Over the past 6 years, ride sharing services have changed the way we use public transportation, from hailing taxis to just calling a car up on our phone via a mobile app. But here’s the thing, while we might consider a GrabCar or MyCar a form of public transportation, the law doesn’t. This is mostly due to how laws define public transport vehicles (ie, busses and taxis), which usually excludes privately owned vehicles.
So, the emergence of ride sharing (also called e-hailing) companies around the world have become a problem for governments who either respond by introducing or enforcing laws that make the service outright illegal, or to change or introduce new laws that make them legal. Malaysia is parked in the second category, where the government has updated the Land Public Transport Act to include definitions and regulations for e-hailing vehicles.
While these regulations remove any legal ambiguity about ride sharing, it also introduces regulations that require inspections and checks on drivers and their vehicles in order to qualify for a license – kinda like taxis. But these new regulations don’t only cover drivers; passengers also have some new regulations to follow.

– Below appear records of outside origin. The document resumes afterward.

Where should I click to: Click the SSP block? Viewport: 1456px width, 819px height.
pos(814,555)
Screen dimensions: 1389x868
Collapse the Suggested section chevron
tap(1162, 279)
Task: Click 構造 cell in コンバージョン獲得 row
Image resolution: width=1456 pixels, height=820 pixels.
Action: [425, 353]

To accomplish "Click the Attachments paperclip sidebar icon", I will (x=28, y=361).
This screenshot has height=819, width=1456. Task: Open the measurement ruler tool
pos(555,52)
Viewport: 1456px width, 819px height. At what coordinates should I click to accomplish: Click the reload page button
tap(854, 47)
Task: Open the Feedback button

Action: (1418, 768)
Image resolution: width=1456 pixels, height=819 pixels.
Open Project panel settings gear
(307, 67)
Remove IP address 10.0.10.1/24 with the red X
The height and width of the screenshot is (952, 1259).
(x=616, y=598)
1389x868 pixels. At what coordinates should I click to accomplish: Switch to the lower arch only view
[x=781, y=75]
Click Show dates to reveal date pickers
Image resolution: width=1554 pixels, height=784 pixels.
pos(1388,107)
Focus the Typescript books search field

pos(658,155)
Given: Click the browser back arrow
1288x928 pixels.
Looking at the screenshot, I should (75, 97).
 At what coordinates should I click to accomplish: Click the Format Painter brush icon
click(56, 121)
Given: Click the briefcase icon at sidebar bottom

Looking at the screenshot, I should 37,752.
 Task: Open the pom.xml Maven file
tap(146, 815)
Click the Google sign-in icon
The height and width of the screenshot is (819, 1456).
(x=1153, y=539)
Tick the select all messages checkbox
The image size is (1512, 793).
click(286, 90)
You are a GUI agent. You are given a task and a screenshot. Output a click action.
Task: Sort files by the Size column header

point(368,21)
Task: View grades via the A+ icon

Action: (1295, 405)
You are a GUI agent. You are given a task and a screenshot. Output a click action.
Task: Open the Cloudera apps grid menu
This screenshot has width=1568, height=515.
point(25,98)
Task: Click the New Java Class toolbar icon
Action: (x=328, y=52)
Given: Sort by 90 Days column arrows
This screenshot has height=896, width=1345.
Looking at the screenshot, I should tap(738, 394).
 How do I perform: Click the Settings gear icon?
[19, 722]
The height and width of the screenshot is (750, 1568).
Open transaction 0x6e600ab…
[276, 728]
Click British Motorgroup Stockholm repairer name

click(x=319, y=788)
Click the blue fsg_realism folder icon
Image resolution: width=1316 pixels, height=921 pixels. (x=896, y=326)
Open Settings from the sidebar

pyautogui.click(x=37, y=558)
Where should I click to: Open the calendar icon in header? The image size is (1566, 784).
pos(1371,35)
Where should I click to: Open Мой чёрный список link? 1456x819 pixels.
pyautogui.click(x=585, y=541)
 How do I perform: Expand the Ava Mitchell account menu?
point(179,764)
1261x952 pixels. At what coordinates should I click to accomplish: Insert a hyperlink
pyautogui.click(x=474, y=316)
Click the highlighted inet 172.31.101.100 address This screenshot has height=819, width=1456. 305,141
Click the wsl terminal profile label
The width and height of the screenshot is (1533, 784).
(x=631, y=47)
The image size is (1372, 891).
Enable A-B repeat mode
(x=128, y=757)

You’ll need to register by uploading a picture of your MyKad or Passport
Much of the regulations involving drivers are to ensure the safety of passengers when using ride sharing services. However, Transport Minister Anthony Loke also mentioned that, to ensure the safety of drivers, passengers will also need to verify their identity by uploading a picture of their IC or passport (for foreigners) in order to use a ride sharing app:
“For the safety of e-hailing drivers, passengers are required to upload valid identification card or passport details when they register.” – Anthony Loke, as quoted by The New Straits Times
There are two sets of guidelines that regulate the industry, but the one relevant to this article is the Garis Panduan Perkhidmatan E-Hailing di bawah Perniagaan Pengantaraan, with the Land Public Transport Agency (APAD) responsible for enforcing these guidelines.
Section 5.1 lays down the minimum requirements companies must include in their app, which include having a function to register drivers and passengers:
Section 5.1 of the Garis Panduan Perkhidmatan E-Hailing di bawah Perniagaan Pengantaraan (in part):
Section 5.2 then specifies that the details required for registration are full name, a valid copy of your MyKad/passport, and phone number.
Section 5.2 of the Garis Panduan Perkhidmatan E-Hailing di bawah Perniagaan Pengantaraan (in part):
But if you’re feeling fidgety about putting up your IC online or rolling your eyes at the inconvenience of taking your MyKad out of your wallet, some ride-sharing companies have come up with other alternatives...
Grab gives you the option to upload a selfie instead
Grab has been working on incorporating facial recognition technology into the passenger verification requirements, which essentially means that you can take a selfie instead of a picture of your MyKad or passport. This is currently being rolled out to Grab customers in stages, so you will receive a notification on your phone soon.
According to Grab, unless further verification is needed down the line, this will be the only selfie you need to take. You won’t need to worry about drivers or merchants (ie, for GrabFood) viewing your selfie as well – it’ll only be used to verify your identity and assist the authorities in the event of a crime or emergency – and is separate from your user profile picture.
It’s also interesting to note that, in 2018, Grab and Microsoft entered into a 5 year collaboration on technology projects; which include facial recognition with built-in AI. Grab has also provided instructions for taking a selfie, in case you need it.
But whether a selfie or a MyKad photo, your privacy will be protected either way since…
There’s already a law that stops companies from sharing your personal info
The Personal Data Protection Act (PDPA) is an existing law that prevents companies from collecting or sharing your personal information without your permission, at the cost of a heavy fine and possible jail time. Not just that, it makes it compulsory for companies to take preventive measures to secure your information from being leaked, stolen, or hacked.
The key part of the PDPA in relation to this article is the Security Principle (Section 9 of the PDPA). It basically binds companies to protect your data from being misused or disclosed without authorization. Not just that, it also requires that the company must guarantee that they provide sufficient security to protect your data from hackers as well as from their own employees.
Section 9(2) of the Personal Data Protection Act 2010 :
The PDPA already applies to how ride sharing companies already manage the private information you’ve previously given them when you registered, so the same protection will be extended to your MyKad/passport/selfie as well.
Passengers can be assured that their selfie will only be used for one-time verification purposes, and like all personal data on Grab, is securely protected under Malaysia’s Personal Data Protection Act (PDPA). – Grab press release, April 11 2019
So, for the most part, uploading a photo of your MyKad is unavoidable regardless of which ride sharing company you decide to go with; but at least there are laws and practices in place to prevent that information from falling into the wrong hands.